Copy the items word for word, beginning with the line that contains "is (1582, 878)." and going on through the line that contains "coordinates (306, 862).".

-=-=-

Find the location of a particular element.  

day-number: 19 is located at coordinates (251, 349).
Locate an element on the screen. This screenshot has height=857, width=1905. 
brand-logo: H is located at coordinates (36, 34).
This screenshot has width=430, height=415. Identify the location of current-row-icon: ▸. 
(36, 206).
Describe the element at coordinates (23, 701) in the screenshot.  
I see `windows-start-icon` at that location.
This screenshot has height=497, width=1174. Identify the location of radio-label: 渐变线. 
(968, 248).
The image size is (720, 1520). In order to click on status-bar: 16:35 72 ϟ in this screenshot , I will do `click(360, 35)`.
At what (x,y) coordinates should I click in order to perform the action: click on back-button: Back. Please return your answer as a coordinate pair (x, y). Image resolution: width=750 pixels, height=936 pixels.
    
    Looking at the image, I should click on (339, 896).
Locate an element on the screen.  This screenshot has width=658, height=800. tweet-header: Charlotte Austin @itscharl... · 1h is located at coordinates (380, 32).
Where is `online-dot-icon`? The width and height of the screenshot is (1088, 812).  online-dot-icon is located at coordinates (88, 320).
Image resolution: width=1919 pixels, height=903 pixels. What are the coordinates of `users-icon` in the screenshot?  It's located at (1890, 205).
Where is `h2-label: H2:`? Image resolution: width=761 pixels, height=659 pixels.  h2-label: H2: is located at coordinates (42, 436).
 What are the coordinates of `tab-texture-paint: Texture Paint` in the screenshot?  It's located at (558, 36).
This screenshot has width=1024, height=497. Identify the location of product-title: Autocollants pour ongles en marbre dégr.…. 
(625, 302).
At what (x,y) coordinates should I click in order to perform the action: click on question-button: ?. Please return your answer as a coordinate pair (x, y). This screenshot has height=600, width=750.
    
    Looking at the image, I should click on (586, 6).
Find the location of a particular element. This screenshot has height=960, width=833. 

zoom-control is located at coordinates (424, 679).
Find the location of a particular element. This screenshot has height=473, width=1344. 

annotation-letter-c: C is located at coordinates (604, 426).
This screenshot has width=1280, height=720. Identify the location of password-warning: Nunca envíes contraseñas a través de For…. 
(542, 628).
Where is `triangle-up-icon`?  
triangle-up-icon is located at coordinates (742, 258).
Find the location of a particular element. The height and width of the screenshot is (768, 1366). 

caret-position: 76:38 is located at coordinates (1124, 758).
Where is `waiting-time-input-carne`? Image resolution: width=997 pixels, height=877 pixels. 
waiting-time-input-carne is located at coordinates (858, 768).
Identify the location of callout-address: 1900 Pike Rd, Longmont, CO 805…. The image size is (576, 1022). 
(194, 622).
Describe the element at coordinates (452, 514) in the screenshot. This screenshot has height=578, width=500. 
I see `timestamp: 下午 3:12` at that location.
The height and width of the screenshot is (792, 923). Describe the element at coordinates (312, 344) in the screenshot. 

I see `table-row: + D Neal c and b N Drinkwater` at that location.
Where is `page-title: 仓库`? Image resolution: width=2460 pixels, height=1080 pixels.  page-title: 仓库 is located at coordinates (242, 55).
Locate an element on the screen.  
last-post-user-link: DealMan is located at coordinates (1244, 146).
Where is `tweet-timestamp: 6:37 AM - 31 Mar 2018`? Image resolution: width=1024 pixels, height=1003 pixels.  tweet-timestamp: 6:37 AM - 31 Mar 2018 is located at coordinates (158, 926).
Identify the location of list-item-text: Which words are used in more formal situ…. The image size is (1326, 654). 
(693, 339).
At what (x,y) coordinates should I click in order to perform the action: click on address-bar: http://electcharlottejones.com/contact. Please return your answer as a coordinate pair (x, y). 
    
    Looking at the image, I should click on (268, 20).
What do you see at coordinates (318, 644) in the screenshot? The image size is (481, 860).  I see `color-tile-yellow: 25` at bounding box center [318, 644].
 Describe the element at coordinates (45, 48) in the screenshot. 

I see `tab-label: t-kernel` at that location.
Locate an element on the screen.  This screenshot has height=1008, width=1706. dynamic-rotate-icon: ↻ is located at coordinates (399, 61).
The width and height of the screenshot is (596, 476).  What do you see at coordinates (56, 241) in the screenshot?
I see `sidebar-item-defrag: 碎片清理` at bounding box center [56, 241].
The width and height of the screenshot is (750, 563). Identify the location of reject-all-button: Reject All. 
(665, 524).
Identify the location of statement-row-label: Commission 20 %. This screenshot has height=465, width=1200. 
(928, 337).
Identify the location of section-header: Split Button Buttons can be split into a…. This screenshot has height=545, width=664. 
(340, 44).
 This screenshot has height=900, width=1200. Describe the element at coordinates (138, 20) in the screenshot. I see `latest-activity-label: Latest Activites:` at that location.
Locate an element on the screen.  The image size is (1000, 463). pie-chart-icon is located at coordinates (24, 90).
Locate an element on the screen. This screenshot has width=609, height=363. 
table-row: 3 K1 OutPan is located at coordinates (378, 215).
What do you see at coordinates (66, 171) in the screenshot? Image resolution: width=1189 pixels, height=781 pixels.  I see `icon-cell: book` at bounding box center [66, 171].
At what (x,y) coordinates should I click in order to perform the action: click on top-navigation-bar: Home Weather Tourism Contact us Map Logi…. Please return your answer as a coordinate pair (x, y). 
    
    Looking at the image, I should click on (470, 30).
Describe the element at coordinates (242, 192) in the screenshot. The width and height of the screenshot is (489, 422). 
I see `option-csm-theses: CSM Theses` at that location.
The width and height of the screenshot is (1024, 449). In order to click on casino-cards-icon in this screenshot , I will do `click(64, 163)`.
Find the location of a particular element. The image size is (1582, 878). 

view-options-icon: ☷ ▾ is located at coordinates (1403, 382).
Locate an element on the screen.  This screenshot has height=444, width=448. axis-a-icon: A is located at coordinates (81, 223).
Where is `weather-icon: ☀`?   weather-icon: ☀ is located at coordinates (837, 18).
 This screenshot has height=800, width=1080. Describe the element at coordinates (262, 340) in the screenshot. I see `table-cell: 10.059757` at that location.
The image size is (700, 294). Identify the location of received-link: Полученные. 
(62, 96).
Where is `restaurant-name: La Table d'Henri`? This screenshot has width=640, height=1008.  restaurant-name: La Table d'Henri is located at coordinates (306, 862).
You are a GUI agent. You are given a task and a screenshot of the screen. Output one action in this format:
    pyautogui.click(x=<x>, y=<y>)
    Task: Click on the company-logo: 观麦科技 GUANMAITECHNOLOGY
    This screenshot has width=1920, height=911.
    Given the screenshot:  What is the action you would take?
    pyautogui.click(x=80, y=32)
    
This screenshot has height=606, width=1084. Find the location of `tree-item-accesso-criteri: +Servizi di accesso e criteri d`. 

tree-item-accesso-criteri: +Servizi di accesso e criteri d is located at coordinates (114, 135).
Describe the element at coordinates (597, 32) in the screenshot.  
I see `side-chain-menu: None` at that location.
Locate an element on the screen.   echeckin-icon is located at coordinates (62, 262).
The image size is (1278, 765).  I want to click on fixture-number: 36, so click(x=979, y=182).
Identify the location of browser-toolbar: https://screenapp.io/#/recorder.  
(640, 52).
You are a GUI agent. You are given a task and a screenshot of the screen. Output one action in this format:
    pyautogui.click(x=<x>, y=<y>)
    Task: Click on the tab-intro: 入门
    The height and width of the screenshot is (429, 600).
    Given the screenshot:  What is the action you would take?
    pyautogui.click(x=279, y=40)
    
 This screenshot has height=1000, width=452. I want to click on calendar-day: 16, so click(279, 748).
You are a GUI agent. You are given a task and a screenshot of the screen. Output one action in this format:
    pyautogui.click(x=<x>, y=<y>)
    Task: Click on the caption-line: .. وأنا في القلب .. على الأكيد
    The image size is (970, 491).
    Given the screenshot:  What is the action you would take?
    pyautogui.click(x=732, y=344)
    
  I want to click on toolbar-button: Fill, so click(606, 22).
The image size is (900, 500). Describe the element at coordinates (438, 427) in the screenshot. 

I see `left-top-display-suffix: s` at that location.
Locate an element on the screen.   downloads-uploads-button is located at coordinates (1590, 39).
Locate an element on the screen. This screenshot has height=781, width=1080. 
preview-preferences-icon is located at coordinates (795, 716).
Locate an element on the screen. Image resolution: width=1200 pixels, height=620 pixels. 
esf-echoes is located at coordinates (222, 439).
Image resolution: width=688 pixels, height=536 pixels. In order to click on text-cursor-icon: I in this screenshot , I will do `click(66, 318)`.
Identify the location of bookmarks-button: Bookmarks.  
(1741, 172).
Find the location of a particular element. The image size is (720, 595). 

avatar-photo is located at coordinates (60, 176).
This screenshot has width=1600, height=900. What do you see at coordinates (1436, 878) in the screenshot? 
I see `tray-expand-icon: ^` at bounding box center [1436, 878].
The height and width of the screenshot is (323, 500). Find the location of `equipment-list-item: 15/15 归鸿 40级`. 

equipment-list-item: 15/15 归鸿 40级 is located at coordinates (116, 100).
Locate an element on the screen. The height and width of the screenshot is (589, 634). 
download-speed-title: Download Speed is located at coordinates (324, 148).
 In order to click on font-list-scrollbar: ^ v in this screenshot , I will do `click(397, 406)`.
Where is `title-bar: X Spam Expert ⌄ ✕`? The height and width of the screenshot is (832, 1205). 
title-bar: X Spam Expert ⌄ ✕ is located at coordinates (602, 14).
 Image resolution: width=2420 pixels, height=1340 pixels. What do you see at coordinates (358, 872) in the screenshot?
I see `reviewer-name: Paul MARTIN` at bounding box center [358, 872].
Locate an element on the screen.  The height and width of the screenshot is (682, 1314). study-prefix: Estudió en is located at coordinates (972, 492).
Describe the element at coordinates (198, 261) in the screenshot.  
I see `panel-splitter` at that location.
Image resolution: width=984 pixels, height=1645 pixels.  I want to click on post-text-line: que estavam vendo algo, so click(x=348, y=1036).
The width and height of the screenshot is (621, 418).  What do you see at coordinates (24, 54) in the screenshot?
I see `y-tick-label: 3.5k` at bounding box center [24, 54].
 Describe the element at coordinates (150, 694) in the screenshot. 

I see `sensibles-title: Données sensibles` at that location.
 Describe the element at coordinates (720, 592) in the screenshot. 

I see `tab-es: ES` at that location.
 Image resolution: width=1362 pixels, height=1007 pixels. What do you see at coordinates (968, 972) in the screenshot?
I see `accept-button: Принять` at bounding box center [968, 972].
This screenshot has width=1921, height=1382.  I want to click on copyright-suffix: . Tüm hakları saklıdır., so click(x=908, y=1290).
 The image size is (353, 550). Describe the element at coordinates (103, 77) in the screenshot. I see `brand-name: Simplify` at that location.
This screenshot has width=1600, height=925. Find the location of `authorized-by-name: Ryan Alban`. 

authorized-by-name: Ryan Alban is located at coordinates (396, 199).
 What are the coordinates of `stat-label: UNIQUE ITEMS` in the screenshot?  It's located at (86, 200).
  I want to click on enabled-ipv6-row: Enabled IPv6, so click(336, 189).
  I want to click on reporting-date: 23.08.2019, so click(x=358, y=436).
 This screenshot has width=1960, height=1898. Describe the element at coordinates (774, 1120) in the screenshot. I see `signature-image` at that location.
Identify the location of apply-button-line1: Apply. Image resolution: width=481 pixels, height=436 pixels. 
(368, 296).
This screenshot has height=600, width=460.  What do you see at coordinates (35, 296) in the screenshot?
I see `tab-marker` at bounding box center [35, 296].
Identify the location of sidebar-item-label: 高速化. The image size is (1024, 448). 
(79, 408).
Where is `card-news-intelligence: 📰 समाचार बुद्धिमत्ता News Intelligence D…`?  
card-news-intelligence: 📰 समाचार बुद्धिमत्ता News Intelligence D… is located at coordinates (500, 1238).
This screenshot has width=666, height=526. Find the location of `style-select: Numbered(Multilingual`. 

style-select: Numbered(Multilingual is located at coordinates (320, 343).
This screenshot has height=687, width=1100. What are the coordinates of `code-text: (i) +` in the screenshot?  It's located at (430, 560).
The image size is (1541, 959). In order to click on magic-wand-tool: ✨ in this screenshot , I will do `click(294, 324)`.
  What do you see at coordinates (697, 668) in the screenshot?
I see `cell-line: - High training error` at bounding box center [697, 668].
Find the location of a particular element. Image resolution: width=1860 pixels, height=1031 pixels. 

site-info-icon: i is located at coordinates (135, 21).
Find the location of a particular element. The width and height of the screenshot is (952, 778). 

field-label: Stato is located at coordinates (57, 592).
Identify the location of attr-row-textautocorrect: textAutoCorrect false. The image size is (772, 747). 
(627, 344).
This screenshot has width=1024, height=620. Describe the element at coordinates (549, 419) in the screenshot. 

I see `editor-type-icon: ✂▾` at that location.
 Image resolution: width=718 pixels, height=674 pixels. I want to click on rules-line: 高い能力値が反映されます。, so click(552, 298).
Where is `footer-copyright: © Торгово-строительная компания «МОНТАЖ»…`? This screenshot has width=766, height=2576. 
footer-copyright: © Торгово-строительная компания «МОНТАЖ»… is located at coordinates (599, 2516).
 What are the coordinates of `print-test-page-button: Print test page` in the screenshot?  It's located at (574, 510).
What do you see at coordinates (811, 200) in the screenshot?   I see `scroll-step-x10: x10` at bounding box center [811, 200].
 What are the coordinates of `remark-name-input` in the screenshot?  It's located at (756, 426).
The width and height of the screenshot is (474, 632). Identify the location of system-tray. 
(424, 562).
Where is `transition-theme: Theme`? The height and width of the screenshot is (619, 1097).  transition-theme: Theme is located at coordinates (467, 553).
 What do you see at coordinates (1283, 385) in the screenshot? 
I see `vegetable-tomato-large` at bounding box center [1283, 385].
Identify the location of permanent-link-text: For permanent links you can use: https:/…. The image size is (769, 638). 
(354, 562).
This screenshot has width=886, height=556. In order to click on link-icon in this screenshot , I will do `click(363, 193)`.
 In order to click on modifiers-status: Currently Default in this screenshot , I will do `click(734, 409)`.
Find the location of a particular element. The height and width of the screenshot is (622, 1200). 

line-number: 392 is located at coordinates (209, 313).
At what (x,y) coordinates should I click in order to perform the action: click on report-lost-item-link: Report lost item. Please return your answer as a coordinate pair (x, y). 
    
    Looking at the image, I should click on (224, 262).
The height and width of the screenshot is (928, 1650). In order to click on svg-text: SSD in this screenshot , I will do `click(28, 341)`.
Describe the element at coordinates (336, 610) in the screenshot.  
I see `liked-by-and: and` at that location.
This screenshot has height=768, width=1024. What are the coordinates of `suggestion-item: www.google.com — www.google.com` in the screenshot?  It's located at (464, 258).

-=-=-

SOLUTION TO THE PROBLEM:
Find the location of a particular element. The image size is (1582, 878). 

view-options-icon: ☷ ▾ is located at coordinates (1403, 382).
Locate an element on the screen.  This screenshot has height=444, width=448. axis-a-icon: A is located at coordinates (81, 223).
Where is `weather-icon: ☀`?   weather-icon: ☀ is located at coordinates (837, 18).
 This screenshot has height=800, width=1080. Describe the element at coordinates (262, 340) in the screenshot. I see `table-cell: 10.059757` at that location.
The image size is (700, 294). Identify the location of received-link: Полученные. 
(62, 96).
Where is `restaurant-name: La Table d'Henri`? This screenshot has width=640, height=1008.  restaurant-name: La Table d'Henri is located at coordinates (306, 862).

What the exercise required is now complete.